* _Directions_: From the records below, transcribe only the lines running from the one with "The width and height of the screenshot is (768, 601)." through the one with "Viewport: 1389px width, 868px height.". Keep both of those end lines.

START Dataset entries

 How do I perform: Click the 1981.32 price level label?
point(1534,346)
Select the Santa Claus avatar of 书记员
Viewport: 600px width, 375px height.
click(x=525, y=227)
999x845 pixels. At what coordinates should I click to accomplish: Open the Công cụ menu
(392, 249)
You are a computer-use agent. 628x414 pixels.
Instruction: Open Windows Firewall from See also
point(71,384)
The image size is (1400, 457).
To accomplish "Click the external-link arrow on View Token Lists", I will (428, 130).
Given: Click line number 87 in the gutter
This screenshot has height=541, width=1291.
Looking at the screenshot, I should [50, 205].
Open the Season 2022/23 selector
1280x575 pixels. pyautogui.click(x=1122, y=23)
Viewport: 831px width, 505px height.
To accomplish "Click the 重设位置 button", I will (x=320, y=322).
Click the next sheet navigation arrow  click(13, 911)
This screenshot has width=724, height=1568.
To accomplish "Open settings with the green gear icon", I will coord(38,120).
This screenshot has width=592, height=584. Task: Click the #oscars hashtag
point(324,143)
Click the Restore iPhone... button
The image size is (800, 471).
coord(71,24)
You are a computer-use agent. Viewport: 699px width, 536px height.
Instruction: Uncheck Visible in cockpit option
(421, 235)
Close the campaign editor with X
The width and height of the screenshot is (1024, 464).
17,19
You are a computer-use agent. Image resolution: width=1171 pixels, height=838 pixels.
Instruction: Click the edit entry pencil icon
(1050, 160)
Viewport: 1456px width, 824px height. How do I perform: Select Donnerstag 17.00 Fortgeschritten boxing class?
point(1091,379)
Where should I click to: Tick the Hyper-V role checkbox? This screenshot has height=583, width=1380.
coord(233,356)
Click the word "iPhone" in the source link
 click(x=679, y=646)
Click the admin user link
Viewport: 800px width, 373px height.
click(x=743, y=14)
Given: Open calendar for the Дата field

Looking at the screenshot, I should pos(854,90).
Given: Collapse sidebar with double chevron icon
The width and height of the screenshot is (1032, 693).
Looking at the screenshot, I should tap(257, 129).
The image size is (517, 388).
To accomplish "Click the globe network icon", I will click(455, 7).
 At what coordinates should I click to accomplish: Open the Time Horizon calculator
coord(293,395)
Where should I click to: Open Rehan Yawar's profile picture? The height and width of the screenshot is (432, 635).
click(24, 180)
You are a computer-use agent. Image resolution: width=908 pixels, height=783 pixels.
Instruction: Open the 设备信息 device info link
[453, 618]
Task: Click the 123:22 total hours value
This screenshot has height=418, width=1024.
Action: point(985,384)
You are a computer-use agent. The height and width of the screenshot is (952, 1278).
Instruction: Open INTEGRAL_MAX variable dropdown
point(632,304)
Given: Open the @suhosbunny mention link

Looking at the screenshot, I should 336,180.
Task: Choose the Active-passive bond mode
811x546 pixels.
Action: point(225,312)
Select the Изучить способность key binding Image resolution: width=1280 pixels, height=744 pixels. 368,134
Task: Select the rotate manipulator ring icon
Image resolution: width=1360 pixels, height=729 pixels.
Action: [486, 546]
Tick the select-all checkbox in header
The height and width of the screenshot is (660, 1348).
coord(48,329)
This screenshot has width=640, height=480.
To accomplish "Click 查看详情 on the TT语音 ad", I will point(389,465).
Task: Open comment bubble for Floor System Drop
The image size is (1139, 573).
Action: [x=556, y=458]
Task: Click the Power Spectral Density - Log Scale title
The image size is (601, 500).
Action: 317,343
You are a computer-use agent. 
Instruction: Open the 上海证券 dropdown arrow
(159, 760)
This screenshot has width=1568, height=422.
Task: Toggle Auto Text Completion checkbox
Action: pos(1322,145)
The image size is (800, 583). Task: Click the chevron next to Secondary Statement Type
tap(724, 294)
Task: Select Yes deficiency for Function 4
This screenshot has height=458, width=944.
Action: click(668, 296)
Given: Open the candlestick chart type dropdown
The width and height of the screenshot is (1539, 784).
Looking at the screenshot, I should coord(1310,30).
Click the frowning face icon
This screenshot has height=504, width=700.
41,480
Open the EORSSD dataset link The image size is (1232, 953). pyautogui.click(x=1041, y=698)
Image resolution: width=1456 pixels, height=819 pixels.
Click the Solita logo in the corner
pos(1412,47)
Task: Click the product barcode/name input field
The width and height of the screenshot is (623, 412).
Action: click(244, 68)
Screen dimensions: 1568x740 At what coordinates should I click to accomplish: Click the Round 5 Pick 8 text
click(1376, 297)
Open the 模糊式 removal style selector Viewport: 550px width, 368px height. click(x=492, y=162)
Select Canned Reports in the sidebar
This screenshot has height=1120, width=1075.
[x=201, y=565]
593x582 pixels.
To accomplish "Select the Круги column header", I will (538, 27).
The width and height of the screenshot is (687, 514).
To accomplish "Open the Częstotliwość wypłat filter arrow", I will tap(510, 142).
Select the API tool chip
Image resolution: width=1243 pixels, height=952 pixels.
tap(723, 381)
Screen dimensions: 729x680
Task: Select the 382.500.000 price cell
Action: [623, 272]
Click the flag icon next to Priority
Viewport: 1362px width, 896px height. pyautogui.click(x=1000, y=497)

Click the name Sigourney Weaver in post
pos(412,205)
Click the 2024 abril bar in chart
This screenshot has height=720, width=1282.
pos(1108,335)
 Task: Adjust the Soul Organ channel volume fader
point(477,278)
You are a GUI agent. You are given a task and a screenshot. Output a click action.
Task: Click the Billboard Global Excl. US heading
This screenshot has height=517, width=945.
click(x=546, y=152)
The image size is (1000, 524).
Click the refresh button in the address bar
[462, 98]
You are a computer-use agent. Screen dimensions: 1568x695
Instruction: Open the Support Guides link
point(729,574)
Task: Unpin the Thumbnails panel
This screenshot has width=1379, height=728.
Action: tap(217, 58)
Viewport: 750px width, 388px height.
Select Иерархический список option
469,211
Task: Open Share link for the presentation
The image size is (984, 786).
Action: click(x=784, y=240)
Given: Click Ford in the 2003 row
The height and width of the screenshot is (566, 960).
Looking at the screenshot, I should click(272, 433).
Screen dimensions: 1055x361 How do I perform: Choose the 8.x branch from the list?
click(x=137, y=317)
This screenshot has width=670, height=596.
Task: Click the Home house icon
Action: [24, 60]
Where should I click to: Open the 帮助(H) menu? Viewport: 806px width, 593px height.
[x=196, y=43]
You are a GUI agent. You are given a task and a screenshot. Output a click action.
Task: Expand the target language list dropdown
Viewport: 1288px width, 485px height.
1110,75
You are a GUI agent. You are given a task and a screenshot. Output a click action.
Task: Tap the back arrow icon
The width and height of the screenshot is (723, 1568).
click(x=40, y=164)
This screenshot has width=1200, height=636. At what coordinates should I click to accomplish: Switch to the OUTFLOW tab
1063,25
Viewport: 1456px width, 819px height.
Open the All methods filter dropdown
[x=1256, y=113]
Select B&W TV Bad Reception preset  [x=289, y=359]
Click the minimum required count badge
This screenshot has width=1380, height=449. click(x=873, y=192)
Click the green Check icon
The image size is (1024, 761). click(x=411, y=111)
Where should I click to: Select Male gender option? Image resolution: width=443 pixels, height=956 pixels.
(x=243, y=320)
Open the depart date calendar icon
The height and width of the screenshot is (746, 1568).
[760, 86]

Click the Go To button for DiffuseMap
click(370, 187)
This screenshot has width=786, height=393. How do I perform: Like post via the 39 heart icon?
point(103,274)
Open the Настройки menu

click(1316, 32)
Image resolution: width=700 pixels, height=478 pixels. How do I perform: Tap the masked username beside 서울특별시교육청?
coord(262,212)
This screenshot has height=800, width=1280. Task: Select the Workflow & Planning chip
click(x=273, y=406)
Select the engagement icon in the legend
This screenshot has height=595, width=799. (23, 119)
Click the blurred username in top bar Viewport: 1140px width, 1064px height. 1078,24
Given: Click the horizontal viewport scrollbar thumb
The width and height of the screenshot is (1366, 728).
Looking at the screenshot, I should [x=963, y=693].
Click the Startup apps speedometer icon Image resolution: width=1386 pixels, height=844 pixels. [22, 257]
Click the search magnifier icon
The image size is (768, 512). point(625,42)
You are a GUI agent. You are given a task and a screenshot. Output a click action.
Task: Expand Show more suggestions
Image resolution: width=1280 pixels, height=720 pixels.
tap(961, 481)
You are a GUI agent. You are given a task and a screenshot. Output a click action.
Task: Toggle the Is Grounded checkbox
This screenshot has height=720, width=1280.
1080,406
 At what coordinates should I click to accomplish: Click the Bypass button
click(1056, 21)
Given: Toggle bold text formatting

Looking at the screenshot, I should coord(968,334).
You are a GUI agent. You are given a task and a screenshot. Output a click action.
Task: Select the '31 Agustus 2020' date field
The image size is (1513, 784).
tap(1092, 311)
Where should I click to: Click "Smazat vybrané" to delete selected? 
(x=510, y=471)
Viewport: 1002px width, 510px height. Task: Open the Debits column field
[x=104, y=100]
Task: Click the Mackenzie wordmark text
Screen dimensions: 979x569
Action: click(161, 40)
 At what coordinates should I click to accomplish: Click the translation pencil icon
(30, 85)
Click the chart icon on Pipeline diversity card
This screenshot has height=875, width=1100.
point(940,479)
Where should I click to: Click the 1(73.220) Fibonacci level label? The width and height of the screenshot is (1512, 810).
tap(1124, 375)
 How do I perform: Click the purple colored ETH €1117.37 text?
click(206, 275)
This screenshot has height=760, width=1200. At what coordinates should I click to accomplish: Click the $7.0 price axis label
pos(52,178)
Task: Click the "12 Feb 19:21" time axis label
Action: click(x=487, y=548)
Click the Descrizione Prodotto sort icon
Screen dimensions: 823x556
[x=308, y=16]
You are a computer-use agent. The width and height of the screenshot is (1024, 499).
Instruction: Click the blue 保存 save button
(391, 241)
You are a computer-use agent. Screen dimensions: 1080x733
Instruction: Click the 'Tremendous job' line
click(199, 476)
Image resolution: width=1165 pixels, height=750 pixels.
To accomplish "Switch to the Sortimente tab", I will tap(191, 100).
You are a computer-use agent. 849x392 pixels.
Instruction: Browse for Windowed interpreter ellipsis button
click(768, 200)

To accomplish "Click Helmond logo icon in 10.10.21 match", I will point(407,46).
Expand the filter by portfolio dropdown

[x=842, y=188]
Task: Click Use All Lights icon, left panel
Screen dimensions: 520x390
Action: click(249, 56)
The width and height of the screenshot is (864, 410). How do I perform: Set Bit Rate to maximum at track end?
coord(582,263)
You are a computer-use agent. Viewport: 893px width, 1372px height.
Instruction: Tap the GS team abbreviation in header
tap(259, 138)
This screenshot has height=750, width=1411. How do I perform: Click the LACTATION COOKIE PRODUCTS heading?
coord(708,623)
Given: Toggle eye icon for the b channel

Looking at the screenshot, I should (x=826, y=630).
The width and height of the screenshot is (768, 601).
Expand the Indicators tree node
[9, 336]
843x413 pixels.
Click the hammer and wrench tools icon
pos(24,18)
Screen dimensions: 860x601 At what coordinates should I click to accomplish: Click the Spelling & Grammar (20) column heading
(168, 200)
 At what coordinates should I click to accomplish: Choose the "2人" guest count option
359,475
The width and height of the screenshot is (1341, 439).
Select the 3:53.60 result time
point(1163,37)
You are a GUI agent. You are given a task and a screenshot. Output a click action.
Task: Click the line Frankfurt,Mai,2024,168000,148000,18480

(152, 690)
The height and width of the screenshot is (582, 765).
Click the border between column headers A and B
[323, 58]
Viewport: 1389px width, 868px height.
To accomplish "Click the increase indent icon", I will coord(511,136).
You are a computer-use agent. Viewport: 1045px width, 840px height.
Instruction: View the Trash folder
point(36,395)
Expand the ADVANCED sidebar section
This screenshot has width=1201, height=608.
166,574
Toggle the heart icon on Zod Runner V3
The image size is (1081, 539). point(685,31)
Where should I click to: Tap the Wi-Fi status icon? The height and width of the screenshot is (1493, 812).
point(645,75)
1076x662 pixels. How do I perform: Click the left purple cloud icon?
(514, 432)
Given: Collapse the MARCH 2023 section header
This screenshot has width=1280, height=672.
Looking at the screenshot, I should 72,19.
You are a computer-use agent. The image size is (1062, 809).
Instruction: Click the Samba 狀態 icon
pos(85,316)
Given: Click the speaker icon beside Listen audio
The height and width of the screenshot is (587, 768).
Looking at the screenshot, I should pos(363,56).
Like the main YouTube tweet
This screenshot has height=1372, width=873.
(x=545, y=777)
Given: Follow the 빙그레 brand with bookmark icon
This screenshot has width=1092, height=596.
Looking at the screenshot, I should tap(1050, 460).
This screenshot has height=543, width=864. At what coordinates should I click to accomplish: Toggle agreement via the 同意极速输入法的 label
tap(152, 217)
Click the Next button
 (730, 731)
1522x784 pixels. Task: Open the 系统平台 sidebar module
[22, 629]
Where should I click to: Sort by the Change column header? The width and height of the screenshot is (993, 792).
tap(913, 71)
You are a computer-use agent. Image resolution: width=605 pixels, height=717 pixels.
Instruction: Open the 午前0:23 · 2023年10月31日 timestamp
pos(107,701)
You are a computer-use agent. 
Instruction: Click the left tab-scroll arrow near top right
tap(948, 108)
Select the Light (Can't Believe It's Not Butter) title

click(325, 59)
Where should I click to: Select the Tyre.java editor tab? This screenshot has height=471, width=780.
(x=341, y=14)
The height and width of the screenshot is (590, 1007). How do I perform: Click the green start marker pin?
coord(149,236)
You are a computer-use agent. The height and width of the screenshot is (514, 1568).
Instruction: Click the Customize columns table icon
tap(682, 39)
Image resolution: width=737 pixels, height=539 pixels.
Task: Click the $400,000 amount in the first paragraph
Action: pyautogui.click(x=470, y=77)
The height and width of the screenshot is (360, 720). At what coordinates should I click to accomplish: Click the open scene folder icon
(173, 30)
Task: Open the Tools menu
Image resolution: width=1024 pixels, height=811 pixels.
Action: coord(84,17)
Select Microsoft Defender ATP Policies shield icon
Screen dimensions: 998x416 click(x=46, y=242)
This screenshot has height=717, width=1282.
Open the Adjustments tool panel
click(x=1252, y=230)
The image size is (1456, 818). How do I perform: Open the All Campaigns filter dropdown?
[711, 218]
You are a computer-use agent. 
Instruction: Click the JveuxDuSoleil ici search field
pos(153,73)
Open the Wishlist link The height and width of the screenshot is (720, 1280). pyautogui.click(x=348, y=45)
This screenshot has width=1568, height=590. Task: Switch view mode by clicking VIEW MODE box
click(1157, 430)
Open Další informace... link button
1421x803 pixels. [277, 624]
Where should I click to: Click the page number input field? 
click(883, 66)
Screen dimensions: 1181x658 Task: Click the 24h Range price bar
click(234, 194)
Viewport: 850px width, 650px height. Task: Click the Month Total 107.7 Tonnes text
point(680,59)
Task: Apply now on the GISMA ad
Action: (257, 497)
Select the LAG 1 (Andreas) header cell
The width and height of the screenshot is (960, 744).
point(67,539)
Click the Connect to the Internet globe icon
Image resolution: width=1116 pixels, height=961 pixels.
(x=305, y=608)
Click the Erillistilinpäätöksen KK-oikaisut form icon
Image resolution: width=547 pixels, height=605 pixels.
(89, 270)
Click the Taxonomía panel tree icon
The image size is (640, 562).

END Dataset entries

* _Output of the exercise_:
The width and height of the screenshot is (768, 601).
Expand the Indicators tree node
[9, 336]
843x413 pixels.
Click the hammer and wrench tools icon
pos(24,18)
Screen dimensions: 860x601 At what coordinates should I click to accomplish: Click the Spelling & Grammar (20) column heading
(168, 200)
 At what coordinates should I click to accomplish: Choose the "2人" guest count option
359,475
The width and height of the screenshot is (1341, 439).
Select the 3:53.60 result time
point(1163,37)
You are a GUI agent. You are given a task and a screenshot. Output a click action.
Task: Click the line Frankfurt,Mai,2024,168000,148000,18480

(152, 690)
The height and width of the screenshot is (582, 765).
Click the border between column headers A and B
[323, 58]
Viewport: 1389px width, 868px height.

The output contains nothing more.